Defendant also challenged the expert’s testimony about the company’s alleged intent and motive and mind-set, a typical plaintiffs’ tactic in mass torts. Totally improper, highly prejudicial, and ignored by some courts because they seem overwhelmed by the plaintiff’s characterization of the defendant’s conduct. Well-reasoned opinions exclude such testimony. See In re Baycol Prods. Litig., 532 F. Supp. 2d 1029, 1053 (D.Minn. 2007) (observing that “[p]ersonal views on corporate ethics and morality are not expert opinions”); In re Rezulin Prods. Liab. Litig., 309 F. Supp. 2d 531, 546 (S.D.N.Y. 2004) (holding that the objected-to opinions of expert witnesses on intent, motives, or state of mind of a corporation had no basis in any relevant body of knowledge or expertise). Here, the court seemed not to understand the impact and purpose of this improper testimony, finding that although Dr. Sachar’s testimony sharply criticized Roche, his criticisms did not rise to “such an inflammatory level” that would cause the appeals court to find an abuse of discretion by the trial court in not excluding it. The issue is not only a Rule 403 prejudice issue; there is a fundamental relevance issue, and a serious issue about fit, foundation, and reliability.

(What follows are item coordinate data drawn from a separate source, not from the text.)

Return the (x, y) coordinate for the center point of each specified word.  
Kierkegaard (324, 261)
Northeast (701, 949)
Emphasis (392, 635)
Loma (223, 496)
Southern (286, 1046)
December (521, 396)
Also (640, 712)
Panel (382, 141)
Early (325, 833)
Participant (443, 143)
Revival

Finally, there was what has been described as the “numbers” issue. The issue refers to the fact that the trial court allowed plaintiff’s witnesses and counsel to refer, on repeated occasions, to the number of adverse incidents reported from Accutane users or from other sources while, at the same time, the court restricted Roche’s attempt at trial to place those adverse numbers into any larger quantitative context. Specifically, the judge precluded Roche witnesses from more
fully informing the jury about the large number of persons who had taken Accutane before it was prescribed to plaintiff in 1995, and the comparative significance of those figures.
The court ultimately concludes that it was unfair to Roche for the trial court to have precluded such “numbers” counter-proof and that the court abused its discretion on this evidentiary issue. Had Roche been allowed to present the statistics showing five million Accutane users and other related counter-proofs, the jury would have had a fuller and more balanced picture of the data bearing upon the company’s actions in changing its label. “Principles of completeness and fairness warranted the presentation of this contextual information to the fact-finder.”